» PROBLEM DETAILS
Pick out every line of the entries below that contains the word "Image", and copy each of those lines in full.

>> START

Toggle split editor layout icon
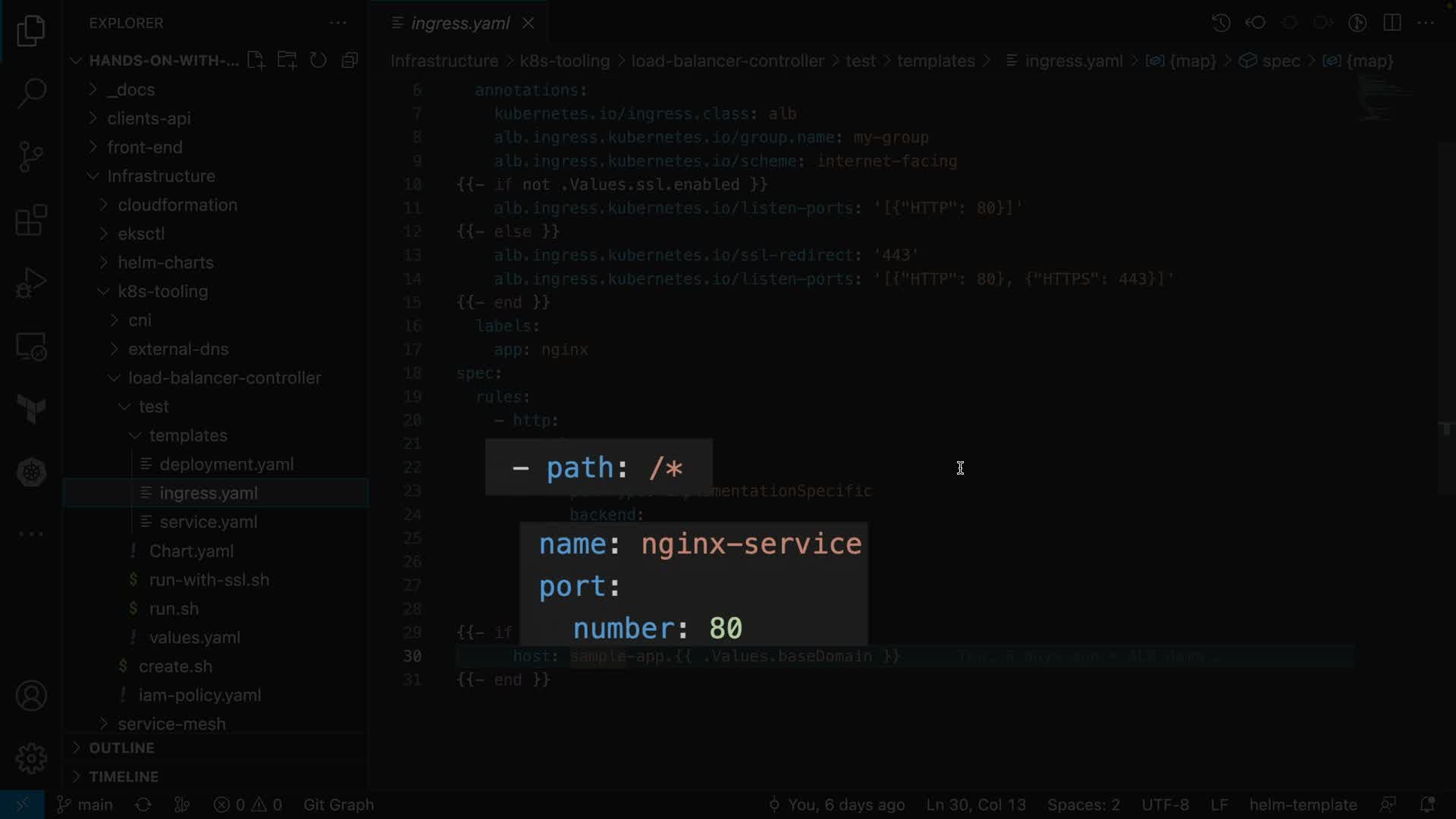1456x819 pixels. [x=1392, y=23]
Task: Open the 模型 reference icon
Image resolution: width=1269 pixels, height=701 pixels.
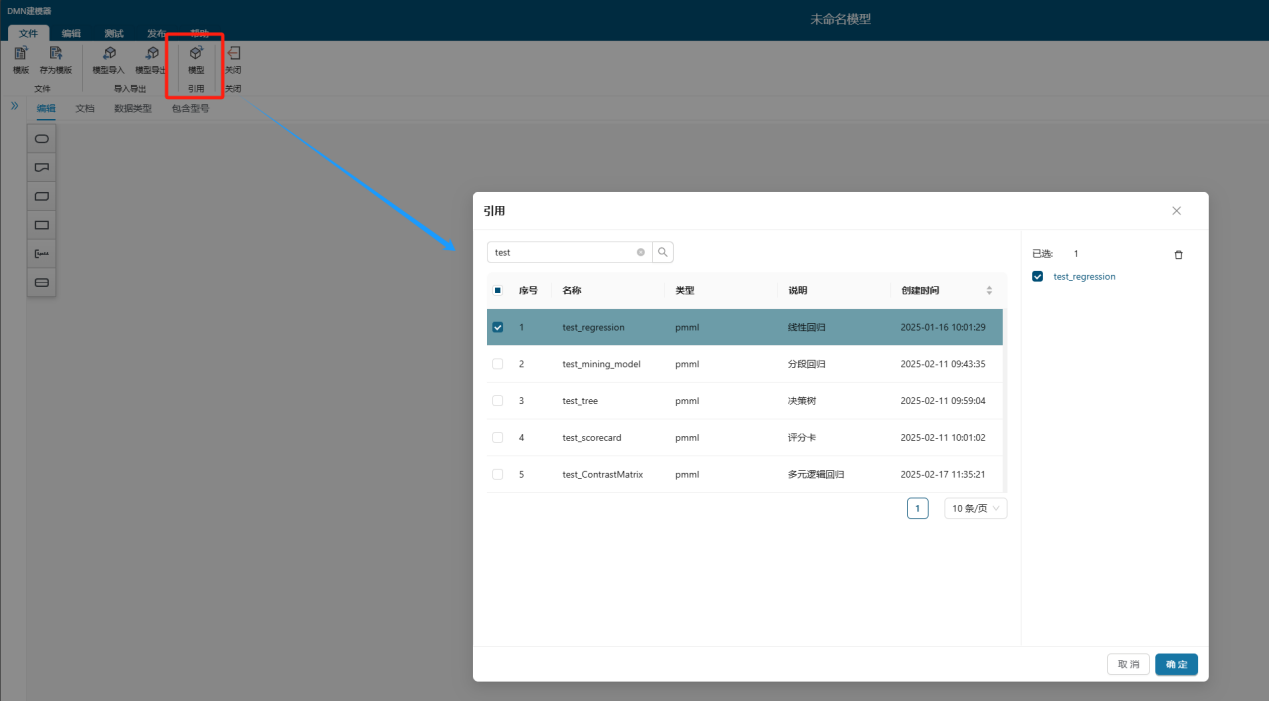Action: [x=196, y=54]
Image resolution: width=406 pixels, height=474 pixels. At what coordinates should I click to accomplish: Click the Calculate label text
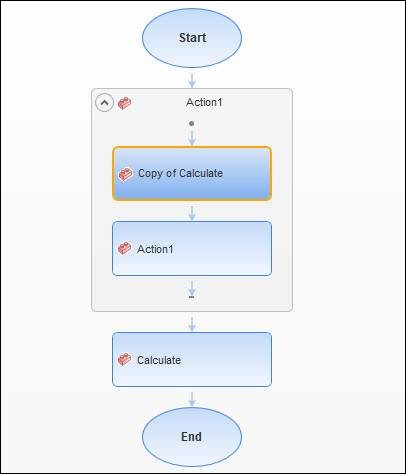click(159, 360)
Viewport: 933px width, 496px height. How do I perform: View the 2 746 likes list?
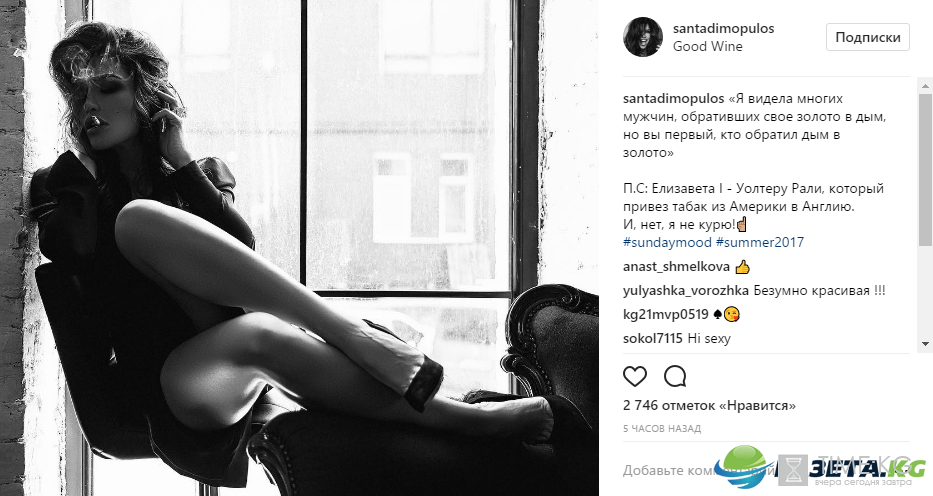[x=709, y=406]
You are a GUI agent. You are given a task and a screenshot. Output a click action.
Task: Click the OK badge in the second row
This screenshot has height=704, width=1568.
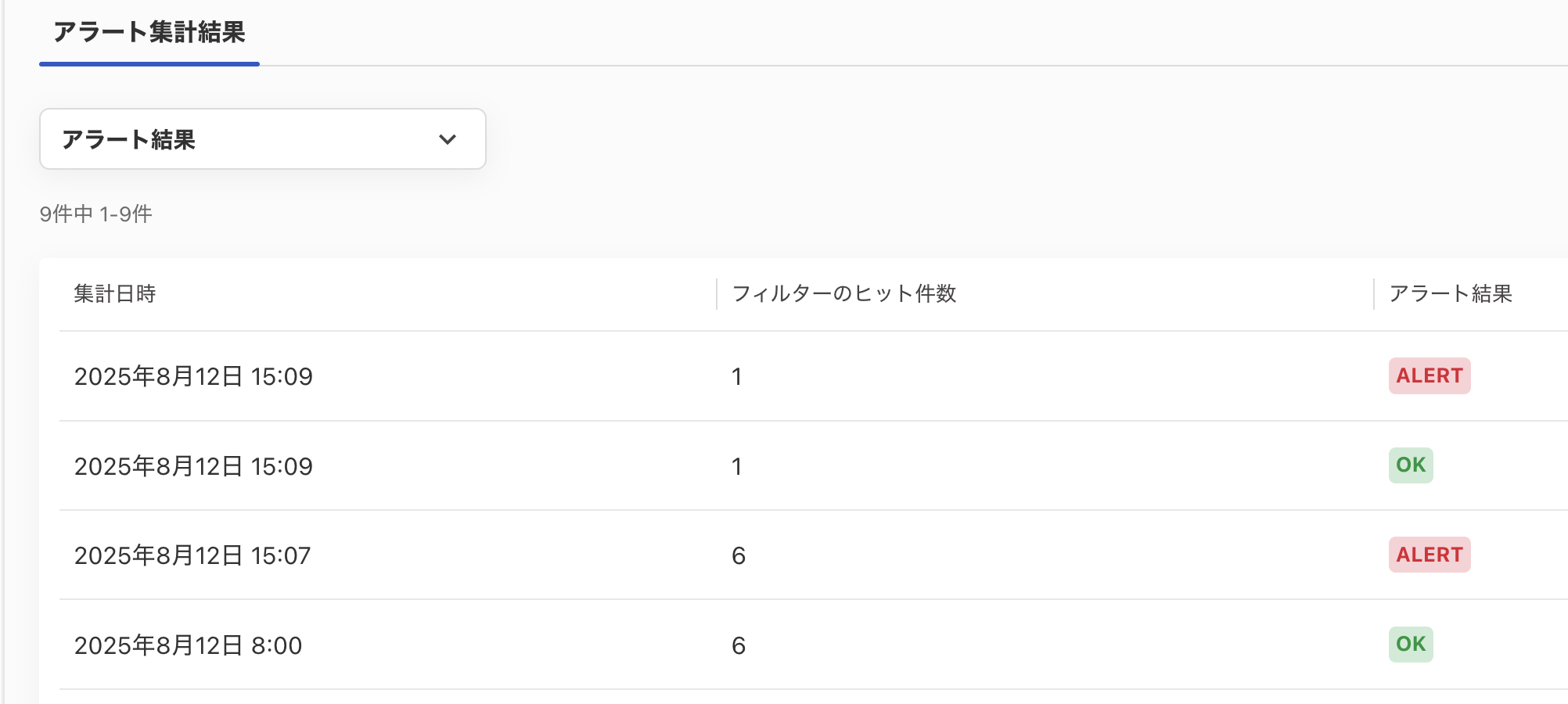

>> END
>> START

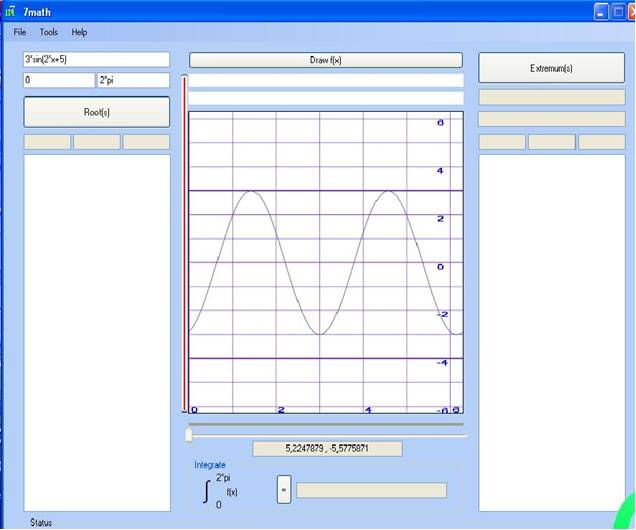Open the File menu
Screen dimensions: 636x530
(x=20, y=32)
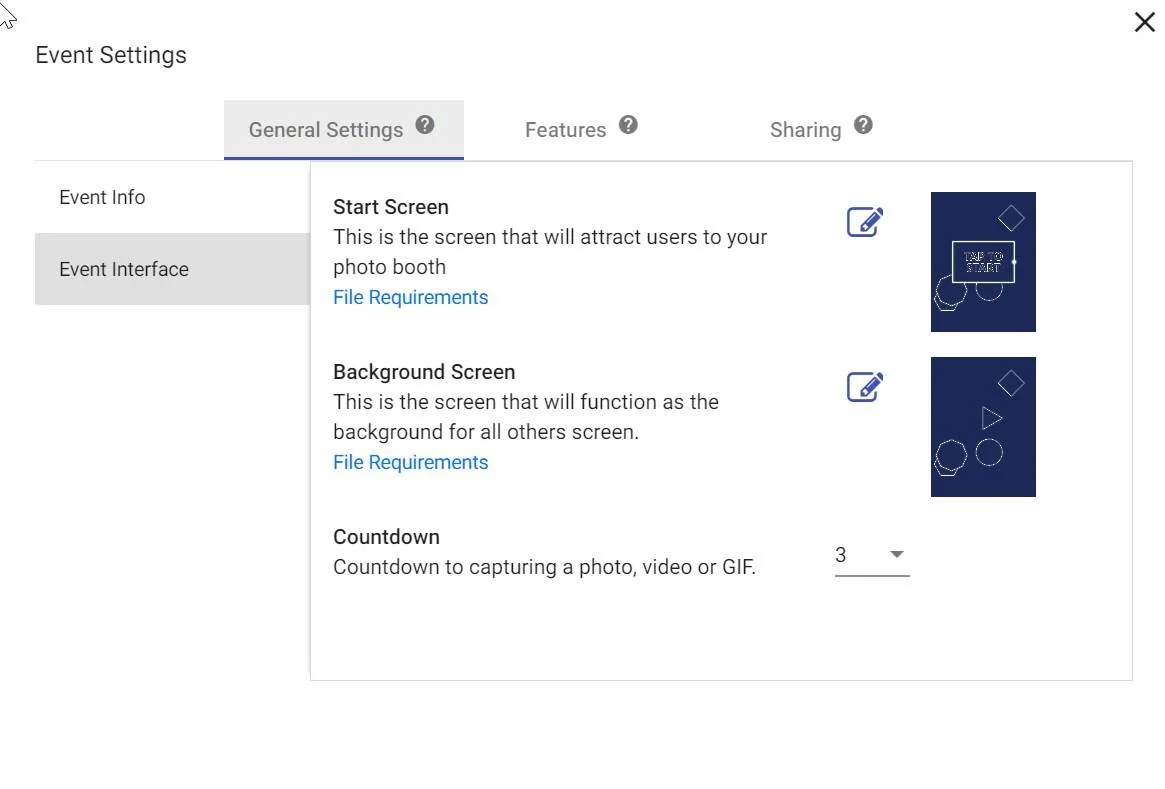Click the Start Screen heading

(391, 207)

>> END

» WORKED SOLUTION
Image resolution: width=1269 pixels, height=701 pixels.
Image resolution: width=406 pixels, height=474 pixels. At what coordinates should I click to accomplish: Click the Calculate label text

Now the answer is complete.